━━━ Source document
Shapira gives an example of an order request. The order would need to check the warehouse to see if there is enough inventory, then lock that inventory to the order so no one else takes it, update the inventory to show the reduced items, and then move that order to shipping. If there aren’t enough items, the order has to be updated. In that sort of situation, it is not as simple as just relying on events that trigger functions: there is a degree of maintaining the state of the data and updating it in the one workflow. In serverless, just choosing a database that allows state may not be a good enough solution.

Shapira points to three ways to solve this problem:

  1. “You can create a highly normalized data model so that you can pull everything you want in the one call,” she said.
  2. “You can read more data than you strictly need to,” she suggested. “For example, if you can predict how a function is going to get reused (by using Kafka), then you will understand that if you want one order, you will usually need a lot of other orders, so you can pull also of it and cache. That is extra useful because it saves you time and money in serverless.”
━━━━━━
→ **Short exercise**:
In the excerpt on serverless order handling, what has to happen to the order if there aren't enough items?
━━━ Dataset
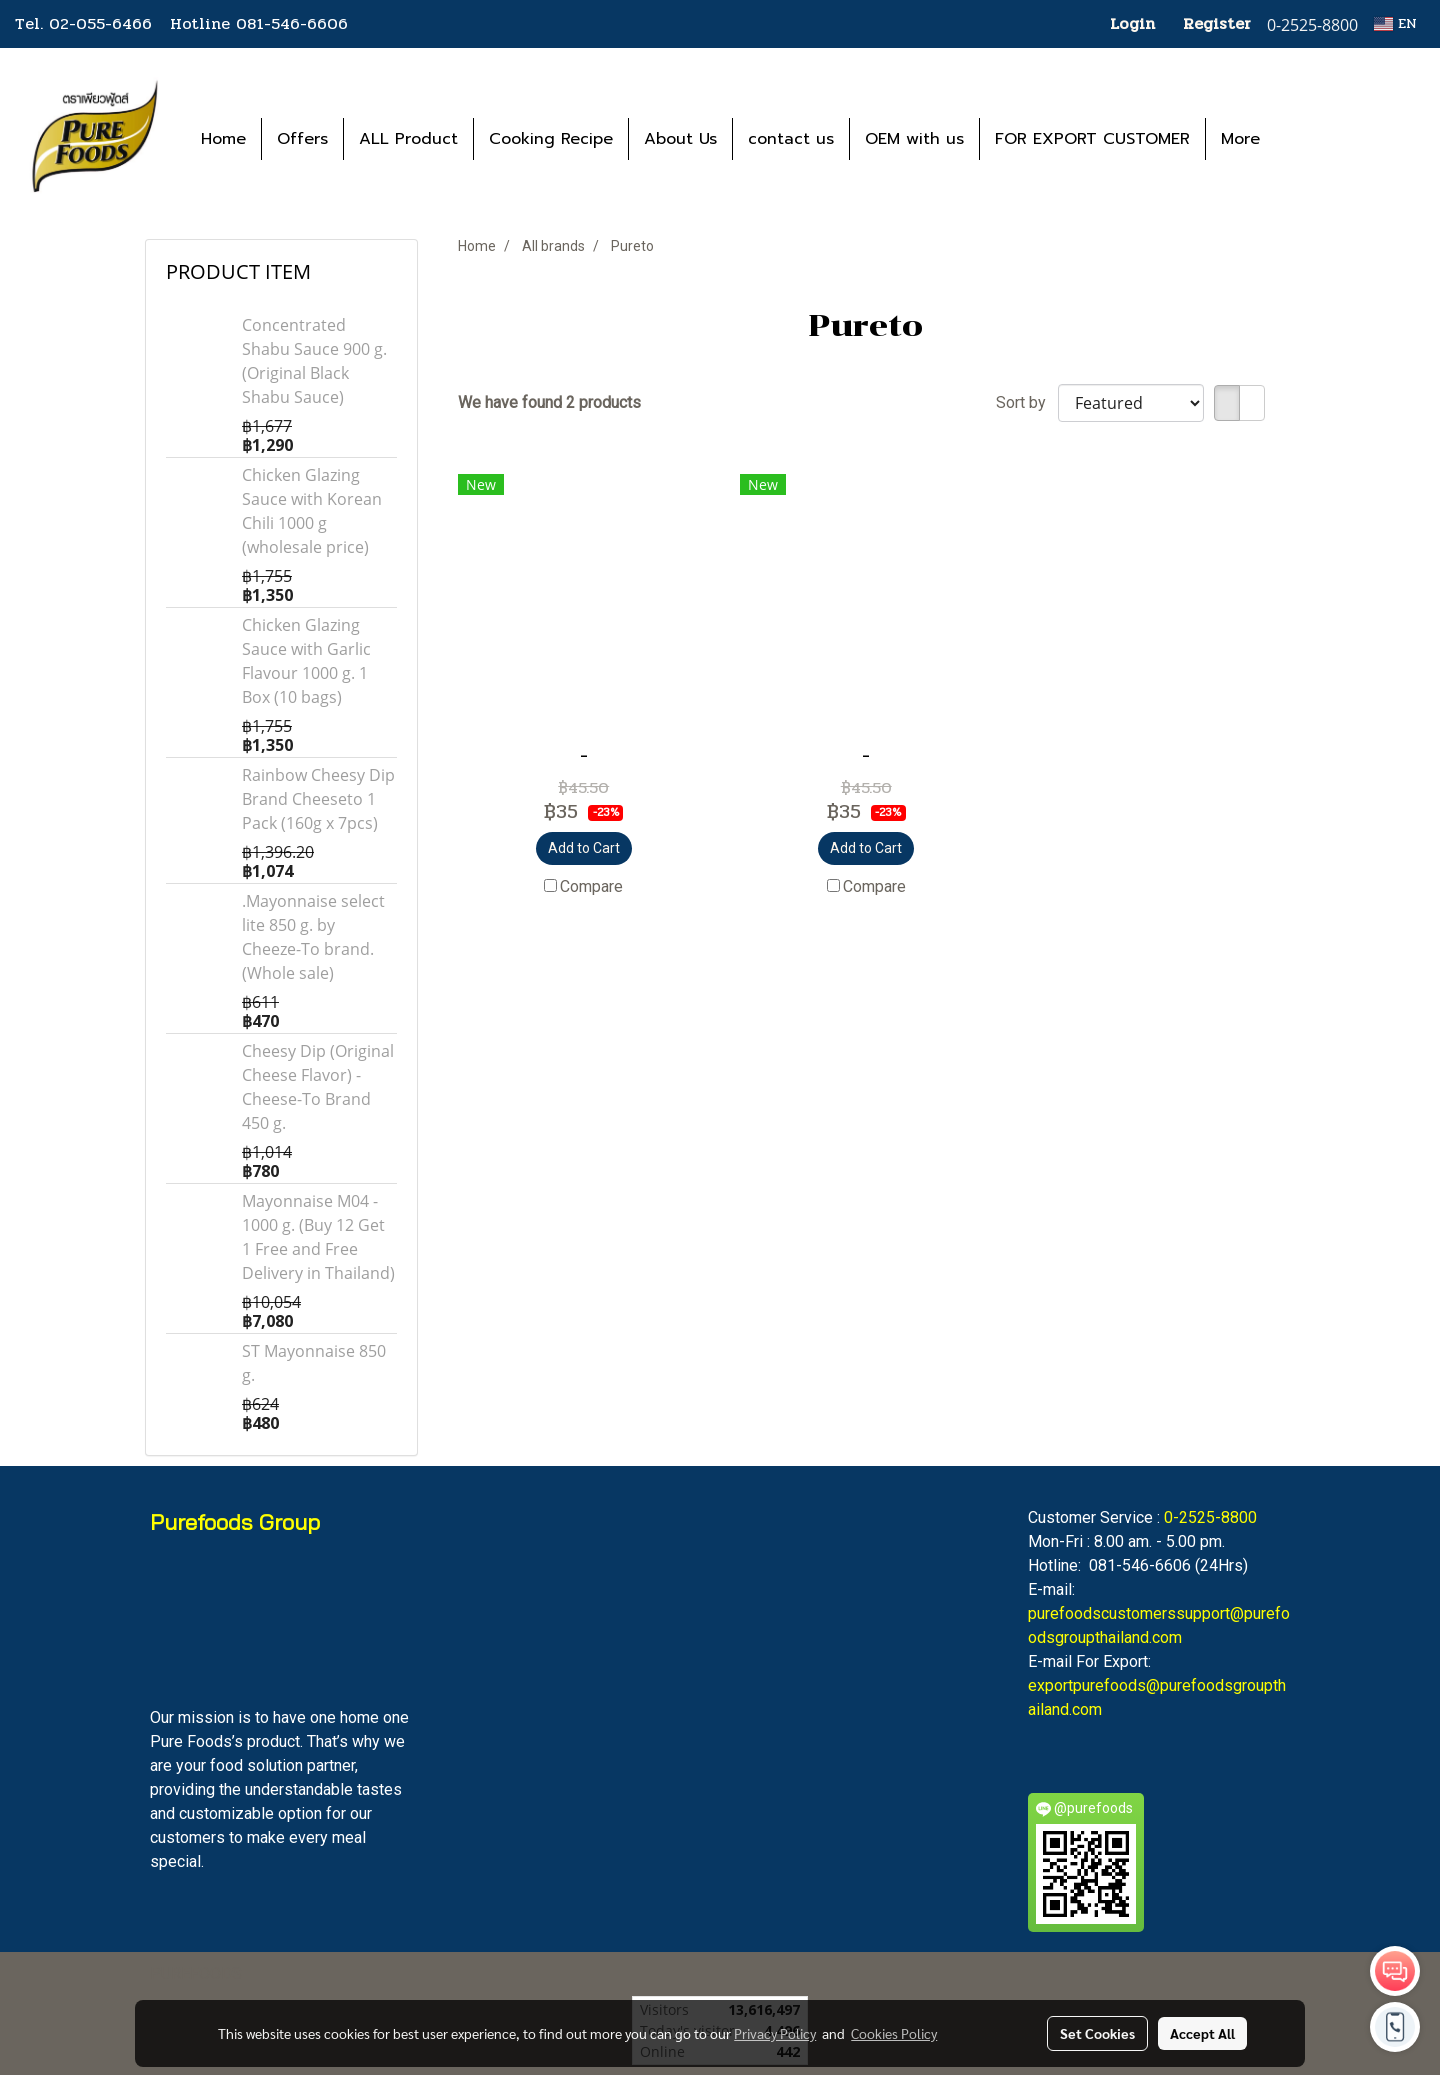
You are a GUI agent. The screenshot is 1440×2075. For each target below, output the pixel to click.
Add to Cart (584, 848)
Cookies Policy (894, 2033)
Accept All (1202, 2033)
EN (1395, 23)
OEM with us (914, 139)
━━━━━━
━━━ Dataset
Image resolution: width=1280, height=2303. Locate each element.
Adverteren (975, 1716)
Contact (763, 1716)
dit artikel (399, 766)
━━━━━━
━━━ Dataset
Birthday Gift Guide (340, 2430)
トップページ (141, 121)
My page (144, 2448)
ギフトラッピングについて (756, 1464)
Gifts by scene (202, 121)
━━━━━━
→ **Response**:
The order has to be updated.